Data in this exercise:

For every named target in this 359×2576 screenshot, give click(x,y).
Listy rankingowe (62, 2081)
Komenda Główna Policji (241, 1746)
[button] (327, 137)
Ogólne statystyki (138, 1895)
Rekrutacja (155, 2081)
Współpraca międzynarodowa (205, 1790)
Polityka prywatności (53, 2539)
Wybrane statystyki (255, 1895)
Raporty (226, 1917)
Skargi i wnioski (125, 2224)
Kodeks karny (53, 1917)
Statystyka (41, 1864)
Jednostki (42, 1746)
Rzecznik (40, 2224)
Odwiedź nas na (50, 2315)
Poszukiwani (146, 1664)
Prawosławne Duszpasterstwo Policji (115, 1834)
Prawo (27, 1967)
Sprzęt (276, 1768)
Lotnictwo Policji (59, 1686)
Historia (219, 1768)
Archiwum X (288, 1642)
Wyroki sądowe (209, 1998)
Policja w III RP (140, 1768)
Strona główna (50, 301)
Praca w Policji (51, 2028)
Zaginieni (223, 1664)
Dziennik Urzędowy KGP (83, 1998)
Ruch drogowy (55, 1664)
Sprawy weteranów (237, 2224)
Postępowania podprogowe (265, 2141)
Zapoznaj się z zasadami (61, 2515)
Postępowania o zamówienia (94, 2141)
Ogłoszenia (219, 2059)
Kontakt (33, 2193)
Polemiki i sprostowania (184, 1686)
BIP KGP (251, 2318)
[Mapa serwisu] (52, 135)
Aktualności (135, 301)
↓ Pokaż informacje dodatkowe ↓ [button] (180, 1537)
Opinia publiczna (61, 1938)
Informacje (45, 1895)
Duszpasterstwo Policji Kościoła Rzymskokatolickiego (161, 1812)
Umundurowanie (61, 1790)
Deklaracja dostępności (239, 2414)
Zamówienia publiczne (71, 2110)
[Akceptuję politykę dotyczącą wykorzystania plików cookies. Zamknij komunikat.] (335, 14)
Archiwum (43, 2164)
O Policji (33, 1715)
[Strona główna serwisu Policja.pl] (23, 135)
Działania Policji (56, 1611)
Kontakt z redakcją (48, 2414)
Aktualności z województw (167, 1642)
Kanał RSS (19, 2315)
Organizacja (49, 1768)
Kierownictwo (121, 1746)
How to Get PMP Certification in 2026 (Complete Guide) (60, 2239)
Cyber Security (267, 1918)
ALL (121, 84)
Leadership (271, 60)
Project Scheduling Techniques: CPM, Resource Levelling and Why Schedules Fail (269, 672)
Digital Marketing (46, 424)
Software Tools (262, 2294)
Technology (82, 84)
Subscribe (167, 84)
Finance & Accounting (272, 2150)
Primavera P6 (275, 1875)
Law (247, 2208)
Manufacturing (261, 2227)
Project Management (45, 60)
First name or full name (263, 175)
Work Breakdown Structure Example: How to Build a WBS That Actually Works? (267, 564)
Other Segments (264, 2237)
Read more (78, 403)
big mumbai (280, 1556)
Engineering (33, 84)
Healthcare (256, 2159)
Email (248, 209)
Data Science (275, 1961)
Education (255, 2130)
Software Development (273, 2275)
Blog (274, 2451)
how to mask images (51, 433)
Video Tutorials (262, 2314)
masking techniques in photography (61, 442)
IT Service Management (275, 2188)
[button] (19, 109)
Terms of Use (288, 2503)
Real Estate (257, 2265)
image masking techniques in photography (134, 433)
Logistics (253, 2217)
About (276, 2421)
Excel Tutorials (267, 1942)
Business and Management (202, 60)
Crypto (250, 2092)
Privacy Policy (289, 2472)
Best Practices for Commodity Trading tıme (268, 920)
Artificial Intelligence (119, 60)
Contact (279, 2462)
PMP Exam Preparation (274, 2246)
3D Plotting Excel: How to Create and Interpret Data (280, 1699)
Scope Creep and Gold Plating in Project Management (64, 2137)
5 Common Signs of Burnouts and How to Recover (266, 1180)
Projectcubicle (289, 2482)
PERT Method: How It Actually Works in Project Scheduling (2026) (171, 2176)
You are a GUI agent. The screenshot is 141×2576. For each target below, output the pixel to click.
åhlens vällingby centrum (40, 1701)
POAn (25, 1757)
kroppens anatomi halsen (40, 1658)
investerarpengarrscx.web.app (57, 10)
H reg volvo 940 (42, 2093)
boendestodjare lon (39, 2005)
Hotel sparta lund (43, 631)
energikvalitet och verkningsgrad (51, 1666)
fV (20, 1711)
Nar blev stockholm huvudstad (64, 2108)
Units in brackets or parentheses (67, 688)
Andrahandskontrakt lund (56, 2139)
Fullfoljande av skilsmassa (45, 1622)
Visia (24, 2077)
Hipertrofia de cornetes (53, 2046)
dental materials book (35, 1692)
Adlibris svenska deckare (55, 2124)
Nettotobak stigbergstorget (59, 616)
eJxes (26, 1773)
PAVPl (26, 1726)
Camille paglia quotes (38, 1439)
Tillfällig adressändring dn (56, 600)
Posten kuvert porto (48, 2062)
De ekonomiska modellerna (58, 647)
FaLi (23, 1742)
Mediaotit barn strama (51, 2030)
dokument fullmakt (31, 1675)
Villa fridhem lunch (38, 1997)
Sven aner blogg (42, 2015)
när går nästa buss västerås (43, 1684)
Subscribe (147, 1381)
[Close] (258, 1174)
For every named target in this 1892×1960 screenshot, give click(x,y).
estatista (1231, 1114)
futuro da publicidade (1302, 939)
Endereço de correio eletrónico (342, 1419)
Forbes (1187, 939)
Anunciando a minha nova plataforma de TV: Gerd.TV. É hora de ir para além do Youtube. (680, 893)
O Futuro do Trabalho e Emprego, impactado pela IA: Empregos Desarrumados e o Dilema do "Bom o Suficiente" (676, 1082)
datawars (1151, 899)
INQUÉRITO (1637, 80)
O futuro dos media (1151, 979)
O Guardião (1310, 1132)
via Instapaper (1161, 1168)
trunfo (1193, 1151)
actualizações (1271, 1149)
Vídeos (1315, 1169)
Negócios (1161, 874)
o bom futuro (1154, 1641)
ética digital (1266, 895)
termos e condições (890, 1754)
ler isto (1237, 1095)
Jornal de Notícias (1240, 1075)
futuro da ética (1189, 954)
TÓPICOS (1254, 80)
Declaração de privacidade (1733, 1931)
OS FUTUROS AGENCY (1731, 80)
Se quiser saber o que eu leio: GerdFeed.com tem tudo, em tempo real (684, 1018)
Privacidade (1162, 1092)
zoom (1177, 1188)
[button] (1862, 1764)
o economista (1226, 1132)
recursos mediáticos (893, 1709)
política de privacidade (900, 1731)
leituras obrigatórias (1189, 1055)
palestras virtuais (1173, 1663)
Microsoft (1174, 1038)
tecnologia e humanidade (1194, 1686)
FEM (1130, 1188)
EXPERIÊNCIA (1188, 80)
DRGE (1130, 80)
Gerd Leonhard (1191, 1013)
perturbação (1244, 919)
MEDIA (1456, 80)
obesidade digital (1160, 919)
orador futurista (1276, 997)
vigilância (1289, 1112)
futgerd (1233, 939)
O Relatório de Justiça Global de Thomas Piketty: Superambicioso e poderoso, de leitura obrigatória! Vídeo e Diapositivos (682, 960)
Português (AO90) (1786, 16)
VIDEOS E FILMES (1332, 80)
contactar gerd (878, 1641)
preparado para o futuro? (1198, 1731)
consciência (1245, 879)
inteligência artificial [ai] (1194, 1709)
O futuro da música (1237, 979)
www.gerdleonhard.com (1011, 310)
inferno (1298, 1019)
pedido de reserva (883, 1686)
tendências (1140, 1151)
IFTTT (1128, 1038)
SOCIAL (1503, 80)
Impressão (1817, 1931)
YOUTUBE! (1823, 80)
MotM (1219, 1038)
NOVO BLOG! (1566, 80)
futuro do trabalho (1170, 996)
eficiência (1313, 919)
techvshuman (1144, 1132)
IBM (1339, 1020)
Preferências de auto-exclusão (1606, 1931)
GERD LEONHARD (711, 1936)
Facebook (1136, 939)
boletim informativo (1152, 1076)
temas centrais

Try it:
In the listing above, transcribe exactly everything from the line containing "futuro da ética (1189, 954)" down to the line containing "futgerd (1233, 939)", including both and nothing more.

Task answer:
futuro da ética (1189, 954)
TÓPICOS (1254, 80)
Declaração de privacidade (1733, 1931)
OS FUTUROS AGENCY (1731, 80)
Se quiser saber o que eu leio: GerdFeed.com tem tudo, em tempo real (684, 1018)
Privacidade (1162, 1092)
zoom (1177, 1188)
[button] (1862, 1764)
o economista (1226, 1132)
recursos mediáticos (893, 1709)
política de privacidade (900, 1731)
leituras obrigatórias (1189, 1055)
palestras virtuais (1173, 1663)
Microsoft (1174, 1038)
tecnologia e humanidade (1194, 1686)
FEM (1130, 1188)
EXPERIÊNCIA (1188, 80)
DRGE (1130, 80)
Gerd Leonhard (1191, 1013)
perturbação (1244, 919)
MEDIA (1456, 80)
obesidade digital (1160, 919)
orador futurista (1276, 997)
vigilância (1289, 1112)
futgerd (1233, 939)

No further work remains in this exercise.